Can you scale the coordinates in the records from the line with "Elfelejtette felhasználónevét? (1042, 1921)" to the line with "www.dunakanyar.hu® (1085, 2075)", both included? Reproduce only those lines in full, multiplying every coordinate by 1.55 and rounding to whole numbers, with halves rounded up.

[Records of locating words and elements]

* * *

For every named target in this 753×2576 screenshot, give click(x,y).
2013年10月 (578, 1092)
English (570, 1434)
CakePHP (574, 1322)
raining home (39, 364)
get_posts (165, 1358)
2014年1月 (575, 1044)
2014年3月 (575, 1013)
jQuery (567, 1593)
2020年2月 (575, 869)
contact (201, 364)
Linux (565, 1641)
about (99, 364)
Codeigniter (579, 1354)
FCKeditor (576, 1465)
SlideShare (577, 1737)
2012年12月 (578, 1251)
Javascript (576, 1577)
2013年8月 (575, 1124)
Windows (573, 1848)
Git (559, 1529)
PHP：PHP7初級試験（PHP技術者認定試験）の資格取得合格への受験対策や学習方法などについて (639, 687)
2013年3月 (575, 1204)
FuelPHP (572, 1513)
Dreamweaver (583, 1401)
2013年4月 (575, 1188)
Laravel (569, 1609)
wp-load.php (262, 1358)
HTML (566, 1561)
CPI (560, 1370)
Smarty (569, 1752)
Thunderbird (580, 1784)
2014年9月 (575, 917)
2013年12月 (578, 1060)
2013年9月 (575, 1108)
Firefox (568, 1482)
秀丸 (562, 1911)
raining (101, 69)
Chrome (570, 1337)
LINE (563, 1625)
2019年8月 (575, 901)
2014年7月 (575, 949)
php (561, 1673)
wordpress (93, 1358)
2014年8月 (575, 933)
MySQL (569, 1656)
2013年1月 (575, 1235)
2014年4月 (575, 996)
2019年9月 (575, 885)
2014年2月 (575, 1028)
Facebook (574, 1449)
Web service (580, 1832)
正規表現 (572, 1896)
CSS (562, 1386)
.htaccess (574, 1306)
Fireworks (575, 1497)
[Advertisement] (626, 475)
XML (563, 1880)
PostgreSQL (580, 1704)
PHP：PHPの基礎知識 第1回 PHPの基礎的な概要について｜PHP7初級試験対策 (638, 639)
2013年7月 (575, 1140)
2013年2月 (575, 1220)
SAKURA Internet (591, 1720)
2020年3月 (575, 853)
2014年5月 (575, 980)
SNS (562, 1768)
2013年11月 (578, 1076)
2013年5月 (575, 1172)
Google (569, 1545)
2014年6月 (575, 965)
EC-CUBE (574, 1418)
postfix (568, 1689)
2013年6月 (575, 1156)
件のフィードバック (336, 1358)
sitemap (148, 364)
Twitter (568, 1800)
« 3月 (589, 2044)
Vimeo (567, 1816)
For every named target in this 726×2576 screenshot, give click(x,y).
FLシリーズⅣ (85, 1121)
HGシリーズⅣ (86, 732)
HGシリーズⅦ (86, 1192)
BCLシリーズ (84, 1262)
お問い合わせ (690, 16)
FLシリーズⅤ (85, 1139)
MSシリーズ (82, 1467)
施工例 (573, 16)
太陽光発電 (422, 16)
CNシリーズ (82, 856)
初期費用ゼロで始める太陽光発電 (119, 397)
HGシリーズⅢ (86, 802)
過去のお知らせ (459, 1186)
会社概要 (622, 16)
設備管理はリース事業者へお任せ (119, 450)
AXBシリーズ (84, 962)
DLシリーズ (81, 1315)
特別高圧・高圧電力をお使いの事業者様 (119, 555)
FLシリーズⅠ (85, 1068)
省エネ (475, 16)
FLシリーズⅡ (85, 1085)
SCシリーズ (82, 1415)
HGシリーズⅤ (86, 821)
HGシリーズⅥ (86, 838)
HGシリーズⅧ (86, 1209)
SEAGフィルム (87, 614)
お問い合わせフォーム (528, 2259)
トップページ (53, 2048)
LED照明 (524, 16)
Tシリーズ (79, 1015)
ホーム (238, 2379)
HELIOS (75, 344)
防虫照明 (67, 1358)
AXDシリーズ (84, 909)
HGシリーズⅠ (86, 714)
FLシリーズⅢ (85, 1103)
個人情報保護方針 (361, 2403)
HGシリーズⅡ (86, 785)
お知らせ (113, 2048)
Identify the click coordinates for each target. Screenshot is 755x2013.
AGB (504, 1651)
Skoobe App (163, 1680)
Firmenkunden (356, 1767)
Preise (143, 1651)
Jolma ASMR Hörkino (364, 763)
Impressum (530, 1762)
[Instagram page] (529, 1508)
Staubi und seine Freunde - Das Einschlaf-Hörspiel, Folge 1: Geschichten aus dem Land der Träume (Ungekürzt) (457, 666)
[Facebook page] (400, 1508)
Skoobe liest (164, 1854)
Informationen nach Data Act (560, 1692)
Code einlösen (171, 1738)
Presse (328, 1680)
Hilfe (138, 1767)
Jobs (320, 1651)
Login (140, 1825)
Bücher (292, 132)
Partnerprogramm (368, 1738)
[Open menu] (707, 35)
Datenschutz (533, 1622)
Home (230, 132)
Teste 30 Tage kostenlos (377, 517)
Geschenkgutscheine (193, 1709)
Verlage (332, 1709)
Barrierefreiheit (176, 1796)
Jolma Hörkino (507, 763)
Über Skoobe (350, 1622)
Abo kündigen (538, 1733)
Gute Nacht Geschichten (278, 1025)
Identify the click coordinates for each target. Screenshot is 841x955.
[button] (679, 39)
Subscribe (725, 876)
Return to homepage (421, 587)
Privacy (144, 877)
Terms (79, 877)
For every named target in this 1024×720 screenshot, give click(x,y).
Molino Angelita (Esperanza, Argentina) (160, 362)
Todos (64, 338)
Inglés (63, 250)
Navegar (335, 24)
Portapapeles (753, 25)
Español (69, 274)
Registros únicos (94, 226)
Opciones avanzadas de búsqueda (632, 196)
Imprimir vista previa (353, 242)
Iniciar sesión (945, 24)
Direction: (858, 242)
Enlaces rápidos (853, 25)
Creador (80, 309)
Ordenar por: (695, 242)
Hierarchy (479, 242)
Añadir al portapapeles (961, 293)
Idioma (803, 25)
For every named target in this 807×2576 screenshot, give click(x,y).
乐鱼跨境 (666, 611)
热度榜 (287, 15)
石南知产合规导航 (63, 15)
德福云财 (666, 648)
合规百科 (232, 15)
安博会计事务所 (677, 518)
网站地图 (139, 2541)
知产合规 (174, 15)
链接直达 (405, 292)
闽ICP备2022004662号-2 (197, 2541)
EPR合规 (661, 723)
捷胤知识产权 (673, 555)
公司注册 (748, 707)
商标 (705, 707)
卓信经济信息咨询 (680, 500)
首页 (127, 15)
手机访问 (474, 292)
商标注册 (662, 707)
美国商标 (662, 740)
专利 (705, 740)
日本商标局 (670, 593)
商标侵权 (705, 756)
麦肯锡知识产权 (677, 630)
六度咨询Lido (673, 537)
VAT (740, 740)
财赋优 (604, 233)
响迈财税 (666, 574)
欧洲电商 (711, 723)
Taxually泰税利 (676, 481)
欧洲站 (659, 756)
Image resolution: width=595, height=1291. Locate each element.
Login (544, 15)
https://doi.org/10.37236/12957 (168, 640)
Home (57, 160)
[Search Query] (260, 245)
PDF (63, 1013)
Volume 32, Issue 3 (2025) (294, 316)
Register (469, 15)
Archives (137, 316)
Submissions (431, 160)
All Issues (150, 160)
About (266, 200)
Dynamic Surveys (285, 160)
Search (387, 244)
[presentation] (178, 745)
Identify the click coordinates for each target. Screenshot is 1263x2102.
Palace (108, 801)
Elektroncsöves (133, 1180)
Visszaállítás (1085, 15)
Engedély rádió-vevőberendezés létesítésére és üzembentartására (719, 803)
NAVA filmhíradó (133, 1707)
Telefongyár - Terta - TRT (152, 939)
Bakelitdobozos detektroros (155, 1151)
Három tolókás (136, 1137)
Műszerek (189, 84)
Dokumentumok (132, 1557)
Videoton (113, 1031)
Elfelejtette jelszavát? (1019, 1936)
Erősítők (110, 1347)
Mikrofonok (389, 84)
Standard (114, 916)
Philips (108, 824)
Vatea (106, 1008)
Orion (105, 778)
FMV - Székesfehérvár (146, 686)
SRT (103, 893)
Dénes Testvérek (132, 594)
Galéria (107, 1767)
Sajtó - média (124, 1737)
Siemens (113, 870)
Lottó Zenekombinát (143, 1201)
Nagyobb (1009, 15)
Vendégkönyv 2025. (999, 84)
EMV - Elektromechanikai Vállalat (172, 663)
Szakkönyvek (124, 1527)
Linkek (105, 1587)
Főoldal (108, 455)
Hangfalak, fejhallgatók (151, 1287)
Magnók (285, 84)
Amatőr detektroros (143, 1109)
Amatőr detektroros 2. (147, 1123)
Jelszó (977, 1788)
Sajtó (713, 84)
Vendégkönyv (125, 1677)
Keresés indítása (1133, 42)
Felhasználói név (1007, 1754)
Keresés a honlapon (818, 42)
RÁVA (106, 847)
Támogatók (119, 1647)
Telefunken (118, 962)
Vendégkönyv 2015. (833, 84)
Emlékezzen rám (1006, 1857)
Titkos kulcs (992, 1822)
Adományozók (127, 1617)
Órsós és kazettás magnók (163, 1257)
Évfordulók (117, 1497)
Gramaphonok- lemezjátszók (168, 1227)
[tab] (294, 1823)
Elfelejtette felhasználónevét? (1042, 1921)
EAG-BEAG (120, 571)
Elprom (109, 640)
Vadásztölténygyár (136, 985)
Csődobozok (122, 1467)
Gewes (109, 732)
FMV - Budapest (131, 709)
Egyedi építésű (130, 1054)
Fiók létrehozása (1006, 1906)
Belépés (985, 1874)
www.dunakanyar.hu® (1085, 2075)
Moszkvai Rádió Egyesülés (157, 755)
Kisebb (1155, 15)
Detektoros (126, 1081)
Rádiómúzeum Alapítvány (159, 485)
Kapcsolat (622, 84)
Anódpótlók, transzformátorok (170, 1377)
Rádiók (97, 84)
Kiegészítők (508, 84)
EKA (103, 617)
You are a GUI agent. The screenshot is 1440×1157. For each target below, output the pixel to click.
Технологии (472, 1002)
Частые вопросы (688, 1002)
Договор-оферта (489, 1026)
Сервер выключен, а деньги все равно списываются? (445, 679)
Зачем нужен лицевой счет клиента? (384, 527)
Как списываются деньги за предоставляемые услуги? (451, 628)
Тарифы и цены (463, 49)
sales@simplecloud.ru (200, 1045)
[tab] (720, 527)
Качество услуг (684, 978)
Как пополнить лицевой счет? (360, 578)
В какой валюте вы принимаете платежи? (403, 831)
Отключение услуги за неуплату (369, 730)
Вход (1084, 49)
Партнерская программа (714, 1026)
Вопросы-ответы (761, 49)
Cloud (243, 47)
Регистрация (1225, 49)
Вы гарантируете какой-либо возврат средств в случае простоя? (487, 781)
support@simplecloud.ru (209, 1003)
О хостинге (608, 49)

* * *

- Response to this task -
Elfelejtette felhasználónevét? (1615, 2978)
EAG-BEAG (186, 885)
Elprom (169, 992)
Vadásztölténygyár (211, 1527)
Csődobozok (189, 2274)
Gewes (169, 1135)
FMV - Budapest (203, 1099)
Egyedi építésű (202, 1634)
Fiók létrehozása (1559, 2954)
Belépés (1527, 2905)
www.dunakanyar.hu® (1682, 3216)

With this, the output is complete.